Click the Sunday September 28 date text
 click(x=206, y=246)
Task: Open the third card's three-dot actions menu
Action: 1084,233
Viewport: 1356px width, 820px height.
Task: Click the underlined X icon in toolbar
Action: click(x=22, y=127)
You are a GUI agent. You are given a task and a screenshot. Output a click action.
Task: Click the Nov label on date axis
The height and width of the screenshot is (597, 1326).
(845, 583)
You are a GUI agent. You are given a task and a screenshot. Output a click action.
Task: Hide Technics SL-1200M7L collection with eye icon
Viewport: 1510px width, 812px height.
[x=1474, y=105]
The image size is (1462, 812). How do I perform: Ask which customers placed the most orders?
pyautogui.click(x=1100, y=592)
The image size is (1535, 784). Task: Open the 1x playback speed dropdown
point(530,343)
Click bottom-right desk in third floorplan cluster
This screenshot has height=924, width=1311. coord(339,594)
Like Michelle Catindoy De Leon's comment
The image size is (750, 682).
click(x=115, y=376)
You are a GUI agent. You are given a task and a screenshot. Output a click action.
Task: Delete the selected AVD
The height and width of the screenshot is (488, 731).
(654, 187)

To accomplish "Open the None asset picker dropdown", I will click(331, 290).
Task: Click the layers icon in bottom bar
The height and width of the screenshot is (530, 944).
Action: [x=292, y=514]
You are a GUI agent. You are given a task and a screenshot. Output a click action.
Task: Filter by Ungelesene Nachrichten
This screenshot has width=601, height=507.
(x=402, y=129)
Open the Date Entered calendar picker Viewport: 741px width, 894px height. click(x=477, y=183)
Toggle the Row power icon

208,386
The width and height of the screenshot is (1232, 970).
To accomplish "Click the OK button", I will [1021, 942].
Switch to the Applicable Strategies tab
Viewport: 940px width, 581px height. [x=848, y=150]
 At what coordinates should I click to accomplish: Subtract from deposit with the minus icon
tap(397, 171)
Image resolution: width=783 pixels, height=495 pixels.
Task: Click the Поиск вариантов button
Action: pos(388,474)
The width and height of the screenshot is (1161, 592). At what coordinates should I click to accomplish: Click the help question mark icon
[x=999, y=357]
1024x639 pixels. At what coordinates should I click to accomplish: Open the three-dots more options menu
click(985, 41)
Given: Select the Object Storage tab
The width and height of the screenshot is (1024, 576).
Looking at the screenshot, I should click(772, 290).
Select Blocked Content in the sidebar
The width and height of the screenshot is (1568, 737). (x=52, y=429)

- Alıştırmanın amacı -
Yukarıdaki satırların tümünü, boş olanları atlayarak, "Sıra" ve "Satır" sütunlarından oluşan bir Markdown tablosu olarak düzenleyin. Her satırı sıra numarasıyla birlikte ayrı bir satıra yazın.

- Görevin sonucu -
| Sıra | Satır |
|---|---|
| 1 | Click the Sunday September 28 date text |
| 2 |  click(x=206, y=246) |
| 3 | Task: Open the third card's three-dot actions menu |
| 4 | Action: 1084,233 |
| 5 | Viewport: 1356px width, 820px height. |
| 6 | Task: Click the underlined X icon in toolbar |
| 7 | Action: click(x=22, y=127) |
| 8 | You are a GUI agent. You are given a task and a screenshot. Output a click action. |
| 9 | Task: Click the Nov label on date axis |
| 10 | The height and width of the screenshot is (597, 1326). |
| 11 | (845, 583) |
| 12 | You are a GUI agent. You are given a task and a screenshot. Output a click action. |
| 13 | Task: Hide Technics SL-1200M7L collection with eye icon |
| 14 | Viewport: 1510px width, 812px height. |
| 15 | [x=1474, y=105] |
| 16 | The image size is (1462, 812). How do I perform: Ask which customers placed the most orders? |
| 17 | pyautogui.click(x=1100, y=592) |
| 18 | The image size is (1535, 784). Task: Open the 1x playback speed dropdown |
| 19 | point(530,343) |
| 20 | Click bottom-right desk in third floorplan cluster |
| 21 | This screenshot has height=924, width=1311. coord(339,594) |
| 22 | Like Michelle Catindoy De Leon's comment |
| 23 | The image size is (750, 682). |
| 24 | click(x=115, y=376) |
| 25 | You are a GUI agent. You are given a task and a screenshot. Output a click action. |
| 26 | Task: Delete the selected AVD |
| 27 | The height and width of the screenshot is (488, 731). |
| 28 | (654, 187) |
| 29 | To accomplish "Open the None asset picker dropdown", I will click(331, 290). |
| 30 | Task: Click the layers icon in bottom bar |
| 31 | The height and width of the screenshot is (530, 944). |
| 32 | Action: [x=292, y=514] |
| 33 | You are a GUI agent. You are given a task and a screenshot. Output a click action. |
| 34 | Task: Filter by Ungelesene Nachrichten |
| 35 | This screenshot has width=601, height=507. |
| 36 | (x=402, y=129) |
| 37 | Open the Date Entered calendar picker Viewport: 741px width, 894px height. click(x=477, y=183) |
| 38 | Toggle the Row power icon |
| 39 | 208,386 |
| 40 | The width and height of the screenshot is (1232, 970). |
| 41 | To accomplish "Click the OK button", I will [1021, 942]. |
| 42 | Switch to the Applicable Strategies tab |
| 43 | Viewport: 940px width, 581px height. [x=848, y=150] |
| 44 |  At what coordinates should I click to accomplish: Subtract from deposit with the minus icon |
| 45 | tap(397, 171) |
| 46 | Image resolution: width=783 pixels, height=495 pixels. |
| 47 | Task: Click the Поиск вариантов button |
| 48 | Action: pos(388,474) |
| 49 | The width and height of the screenshot is (1161, 592). At what coordinates should I click to accomplish: Click the help question mark icon |
| 50 | [x=999, y=357] |
| 51 | 1024x639 pixels. At what coordinates should I click to accomplish: Open the three-dots more options menu |
| 52 | click(985, 41) |
| 53 | Given: Select the Object Storage tab |
| 54 | The width and height of the screenshot is (1024, 576). |
| 55 | Looking at the screenshot, I should click(772, 290). |
| 56 | Select Blocked Content in the sidebar |
| 57 | The width and height of the screenshot is (1568, 737). (x=52, y=429) |